Although it may not be obvious in these images, each seat has, on its right side, a "tablet" which can be raised, airplane-style, to provide a writing surface for notes or exams.
Rooftop view of the planetarium classroom. Two immense steel rings beneath the pyramid provide primary support for the thirty-five-foot diameter hemispherical dome which serves as the projection screen. The bronze dome atop the pyramid merely advertises the location of the planetarium, and has nothing to do with the actual structure of the classroom.
View of the planetarium classroom in late August, 2006. The partially completed operator's console is shown on the left, while the planetarium projector is inside the fenced structure in the center of the room. The student desk-chairs shown in this image were in use through February 2008, when they were replaced by the theater-style seating shown above and below. The dome consists of more than a hundred curved aluminum panels, heat-bonded to a white epoxy powder, which are perforated with innumerable small holes. The holes eliminate the echoing associated with a solid dome, and allowed installation of the sound system behind the dome, freeing space inside the room for extra seating. Cove lighting is concealed inside the base of the dome (the "springline"), which is not noticeable in this image, because it blends into the dark background of the acoustic ceiling tiles and walls. Please note that flash photography is strictly forbidden during planetarium shows. Not only is it distracting to the rest of the audience, but it is pointless, as all that would be seen in the resulting image is the blank white dome shown in the picture above.
(photo by Professor Sholle)
A close overhead view of the projector and its support structure, showing the adjustable tablets to the right of each seat. The projector and its innards are shown in more detail in the images below.
(Photos by Professor Sholle)
On the left, an image of the Digistar 3 SP2 projector inside its protective fence and metal container, with the lens cap on. On the right, an image of the Digistar 3 SP2 projector with its top off, showing the two projection system controllers (inside the silver boxes at left and right), and the fish-eye lens that projects a 1.5 megapixel image onto the thirty-five foot diameter hemispherical dome. Hidden beneath the lens is the optical column which combines the two separately calculated images into a single, full-dome image.

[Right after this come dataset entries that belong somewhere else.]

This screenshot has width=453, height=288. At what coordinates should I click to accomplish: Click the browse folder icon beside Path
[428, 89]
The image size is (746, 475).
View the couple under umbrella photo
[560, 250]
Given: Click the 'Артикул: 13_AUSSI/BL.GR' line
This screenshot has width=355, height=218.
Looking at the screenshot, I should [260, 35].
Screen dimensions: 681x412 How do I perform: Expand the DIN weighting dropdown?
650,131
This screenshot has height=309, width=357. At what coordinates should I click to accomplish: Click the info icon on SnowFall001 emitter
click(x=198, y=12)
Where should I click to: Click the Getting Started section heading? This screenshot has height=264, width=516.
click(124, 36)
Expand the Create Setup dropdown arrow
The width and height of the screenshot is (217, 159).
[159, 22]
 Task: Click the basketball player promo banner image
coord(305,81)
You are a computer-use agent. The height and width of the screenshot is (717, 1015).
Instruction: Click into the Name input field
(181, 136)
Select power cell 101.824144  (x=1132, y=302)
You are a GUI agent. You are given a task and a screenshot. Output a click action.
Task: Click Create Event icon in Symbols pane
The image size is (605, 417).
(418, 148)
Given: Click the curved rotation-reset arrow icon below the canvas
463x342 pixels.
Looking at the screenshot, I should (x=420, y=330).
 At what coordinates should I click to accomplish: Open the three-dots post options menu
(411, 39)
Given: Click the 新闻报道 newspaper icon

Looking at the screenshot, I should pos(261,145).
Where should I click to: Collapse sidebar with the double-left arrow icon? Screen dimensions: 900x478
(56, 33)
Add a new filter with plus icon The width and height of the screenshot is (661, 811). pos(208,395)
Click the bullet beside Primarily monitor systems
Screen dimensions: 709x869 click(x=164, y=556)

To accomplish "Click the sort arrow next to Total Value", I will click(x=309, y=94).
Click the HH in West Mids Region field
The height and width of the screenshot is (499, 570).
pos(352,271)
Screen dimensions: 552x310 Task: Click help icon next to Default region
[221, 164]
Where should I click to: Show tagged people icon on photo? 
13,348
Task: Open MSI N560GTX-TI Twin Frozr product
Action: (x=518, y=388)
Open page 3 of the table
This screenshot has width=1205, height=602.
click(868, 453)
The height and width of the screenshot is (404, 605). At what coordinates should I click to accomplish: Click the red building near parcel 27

A(n early version of the) seating plan (by Professor Sholle) for the planetarium classroom. Eighty-four theater-style seats, up to four wheelchairs, and if needed half a dozen armless plastic chairs can be placed more or less inside the dome footprint (the circular outline is the springline, or base of the hemispherical dome; the dome itself is two feet wider). The arcs represent the baseline used for bolting down the seats. The seats extend backwards a bit, because of their size and tilt; for instance, the back of row A almost touches the front of the projector enclosure. For full-dome presentations, requiring a view of the top of the room as well as the front, the best seating is toward the back of the room but inside the circular footprint of the dome, near the central aisle. For non-full-dome presentations such as classroom lectures, sitting a bit to the side allows a better view of the lecturer.
Sample Images from the Digistar Projection System
(Photos by Professor Sholle)
Northern stars, and a coordinate grid.
Zodiacal and southern stars and constellations (shown by traditional figures).
Volcanoes on Io, from an Evans and Sutherland demonstration clip.
The rings of Saturn, from an Evans and Sutherland demonstration clip.
Sunrise on Saturn, from an Evans and Sutherland demonstration clip.